Both the American Civil Liberties Union and the Wisconsin-based Freedom From Religion organization threatened legal action against the school system if the biblical texts were restored, stating that putting up the commandments was an unconstitutional government endorsement of Christianity. The Liberty Counsel, a non-profit Orlando, Fla.-based organization, has offered to support Giles County School Board if litigation results from the display. ACLU legal director Kent Willis said that, based on his understanding of the decision, reposting the documents would violate the Constitution’s separation of church and state doctrine. He also indicated that the ACLU plans to move forward with plans to litigate. The U.S. Supreme Court has previously ruled it unconstitutional for public schools to display the Ten Commandments.
Source: Bluefield Daily Telegraph, 6/8/11, By Kate Coil
[Editor’s Note: In February 2011, the Washington Post reported that Giles County’s long standing practice of posting a copy of the Ten Commandments in its public schools was being challenged by the ACLU and the FFRF. School district officials contended that the display was constitutional because the commandments are a historical document, included as part of a monument to the principles, some of them religious, on which the country was founded. A summary of the article is available at the first link below.

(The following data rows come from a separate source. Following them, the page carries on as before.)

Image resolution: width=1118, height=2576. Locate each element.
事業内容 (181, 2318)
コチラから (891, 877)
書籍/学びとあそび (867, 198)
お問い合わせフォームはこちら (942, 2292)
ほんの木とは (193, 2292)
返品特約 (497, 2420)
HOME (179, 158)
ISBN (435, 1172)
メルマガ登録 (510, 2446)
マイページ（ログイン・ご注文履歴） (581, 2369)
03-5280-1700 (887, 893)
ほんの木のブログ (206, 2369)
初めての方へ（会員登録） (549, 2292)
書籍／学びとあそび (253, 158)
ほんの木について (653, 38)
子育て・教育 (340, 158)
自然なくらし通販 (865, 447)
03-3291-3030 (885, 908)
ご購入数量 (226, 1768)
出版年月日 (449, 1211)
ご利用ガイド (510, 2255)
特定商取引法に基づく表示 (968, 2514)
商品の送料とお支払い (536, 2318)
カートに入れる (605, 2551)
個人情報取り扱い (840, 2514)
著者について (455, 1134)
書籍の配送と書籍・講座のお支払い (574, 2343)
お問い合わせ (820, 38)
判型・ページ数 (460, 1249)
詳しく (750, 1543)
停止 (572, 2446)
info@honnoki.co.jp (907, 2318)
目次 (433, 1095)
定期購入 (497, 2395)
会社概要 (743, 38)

In June 2005, the U.S. Supreme Court issued two decisions on the question of Ten Commandments displays on government property.
In Van Orden v. Perry, the Court ruled that a Ten Commandments display on the grounds of the Texas state capitol did not violate the establishment Clause. The Court’s plurality opinion, while conceding that the Commandments convey a religious message, argued that the context in which the they are used demonstrates that the display also conveys a secular moral message about proper standards of social conduct and a message about the historical significance of those standards and the law. A summary of the opinion is available at the second link below.
In McCreary County v. ACLU of Kentucky, on the other hand, the Court ruled that two courthouse displays of the Ten Commandments violate the Establishment Clause. At no stage of the litigation or prior to it, the Court concluded, had the counties taken a course of action that would survive the secular purpose prong of the Establishment Clause test laid out in Lemon v. Kurtzman, 403 U.S. 601 (1971). Rather, each successive change reinforced the dominant religious nature of the displays. The Court found that the counties’ displays shared many similarities with the classroom Ten Commandments display invalidated in Stone v. Graham, 449 U.S. 39 (1980). A summary of the opinion is available at the third link below.
Stone is the case referred to by the Bluefield Daily Telegraph.]